Selain itu ia mempersilahkan jika ada yayasan atau lembaga-lembaga yang ingin menyekolahkan para penghafal Al-Qur'an ini ke jenjang lebih tinggi. Seperti sebelumnya menurut Midji sapaan akrabnya, sudah ada yang dikuliahkan ke Fakultas Kedokteran. 


"Mudah-mudahan, saya berharap generasi muda kita bisa semakin mencintai Al-Qur'an," katanya. 


Sementara bagi hafiz maupun hafizah yang tidak melanjutkan pendidikan atau pulang ke pesantrennya, maka bisa mengasuh generasi muda di masjid-masjid besar yang ada di kabupaten/kota. Atau bisa juga menjadi imam masjid hingga ke luar negeri.
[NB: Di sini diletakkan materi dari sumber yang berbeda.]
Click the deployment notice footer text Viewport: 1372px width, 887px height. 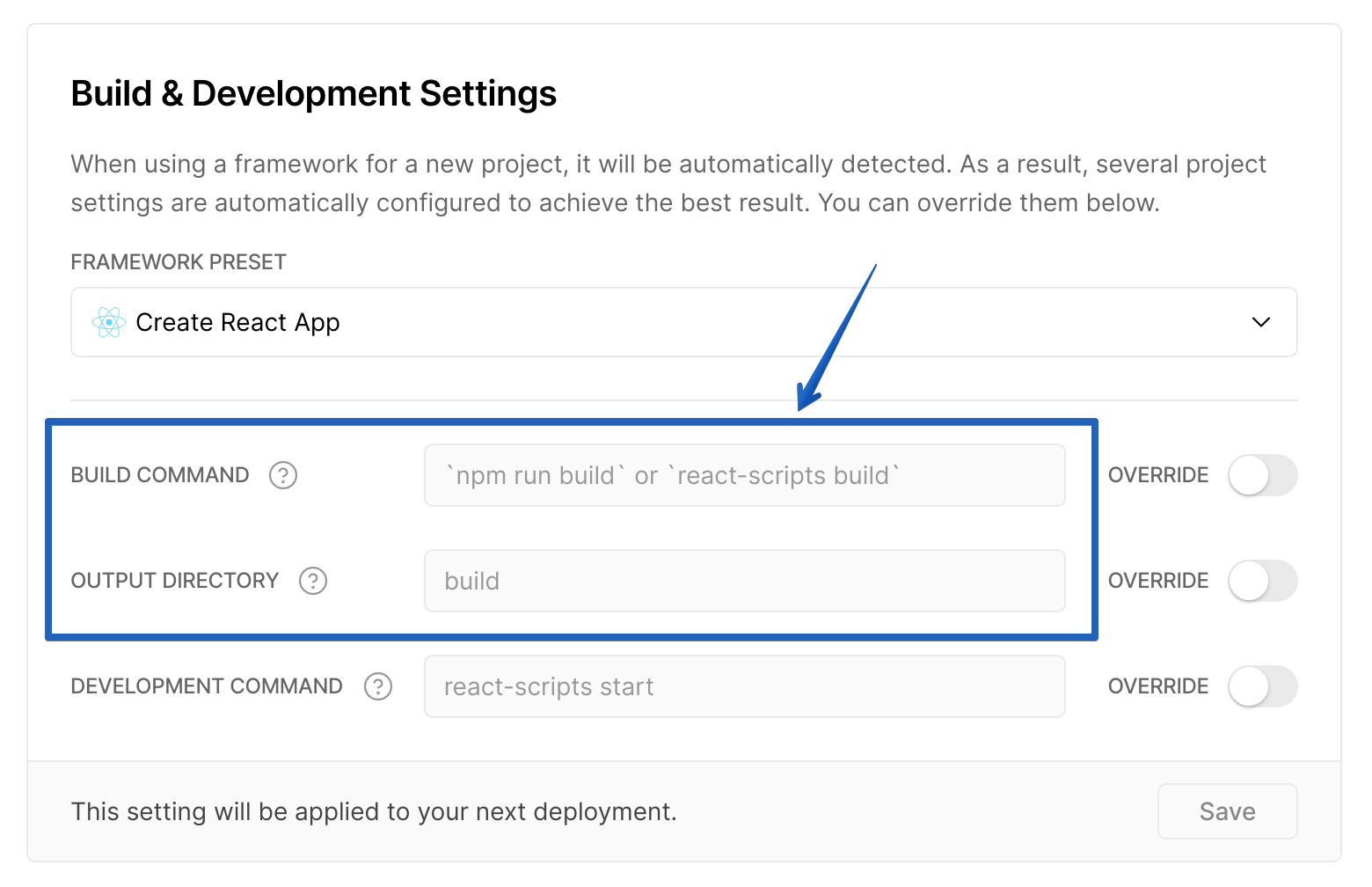374,811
Ditempat yang sama, Ustad Prof. H. Abdul Somad Batubara, Lc., D.E.S.A., Ph.D., mengutarakan bahwa ada suatu daerah tempat asalnya di Pekanbaru, Provinsi Riau para pemuda bermain game daring dan keasikan di tempat warnet sehingga para ulama setempat berinisiatif untuk para pemuda sekitar untuk berhenti bermain game daring tersebut, maka para ulama sekitar membuat program menghafal Al-Qur'an di lingkungan tersebut selama satu bulan dan hasilnya para pemuda dilingkungan tersebut berhenti bermain gim daring.
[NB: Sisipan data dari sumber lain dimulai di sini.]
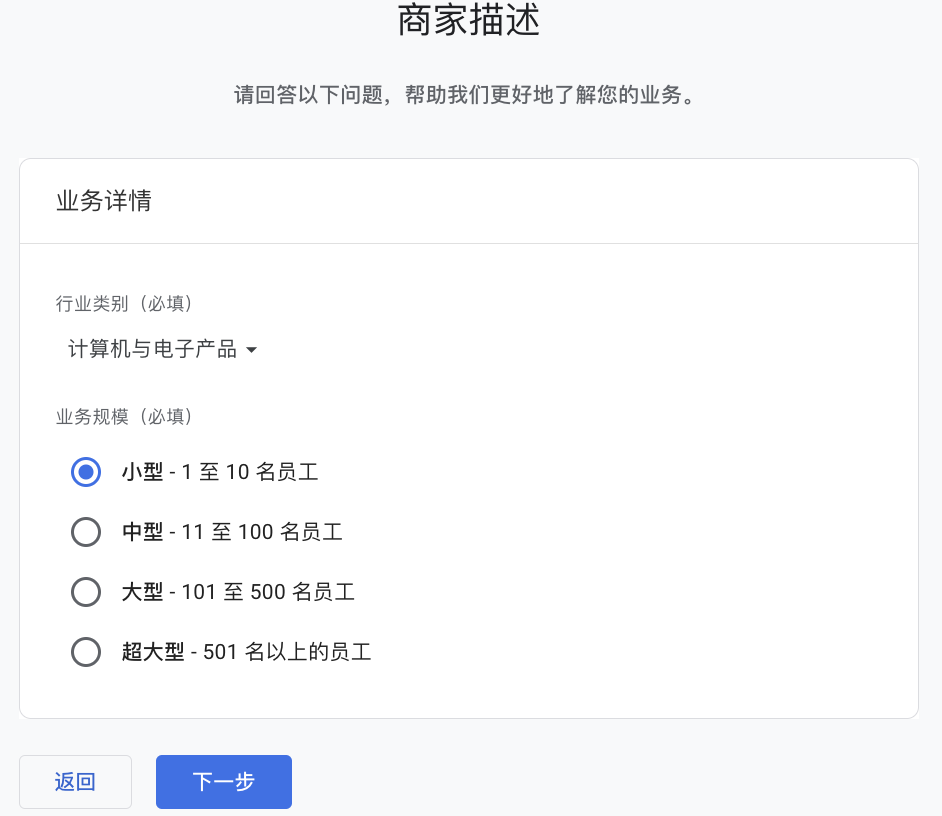This screenshot has width=942, height=816.
Task: Click the 商家描述 page title
Action: [469, 20]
"Ada satu daerah anak-anak disitu bermain game online (gim daring_red), main judi poker online lalu anak di warnet terus, ustad ceramah tak mempan. Bagaimana anak-anak tersebut berhenti main itu, dibuat insiatif program hapal Al-Qur'an juz 30 selama sebulan ternyata anak-anak ini berhenti bermain gim daring tersebut karena mereka berlomba untuk hapalan alquran, ini kisah nyata Masjid An Nurul, Pekanbaru, Riau," ungkap Ustad Prof. H. Abdul Somad Batubara, Lc., D.E.S.A.,Ph.D.


"Itu artinya Alquran memperbaiki kualitas berpikir, perbanyak baca Alquran," Sambungnya.


Ustad yang sering disapa UAS ini, mengapresiasi program gubernur untuk para penghafal Alquran di kalbar sehingga menjadi keberkahan bagi Provinsi Kalbar dan memuliakan Al-Qur'an.


"Maka hari ini di wisuda kalau sebulan bisa 50 penghafal maka Insyaallah 1 tahun ada 500, dalam 10 tahun 5000 penghafal Quran bersebaran. Itu salah satu usaha menjaga negara kesatuan republik indonesia, berkah Kalbar, berkah Indonesia dengan banyaknya penghafal Quran," tutup UAS.(Humas/TS).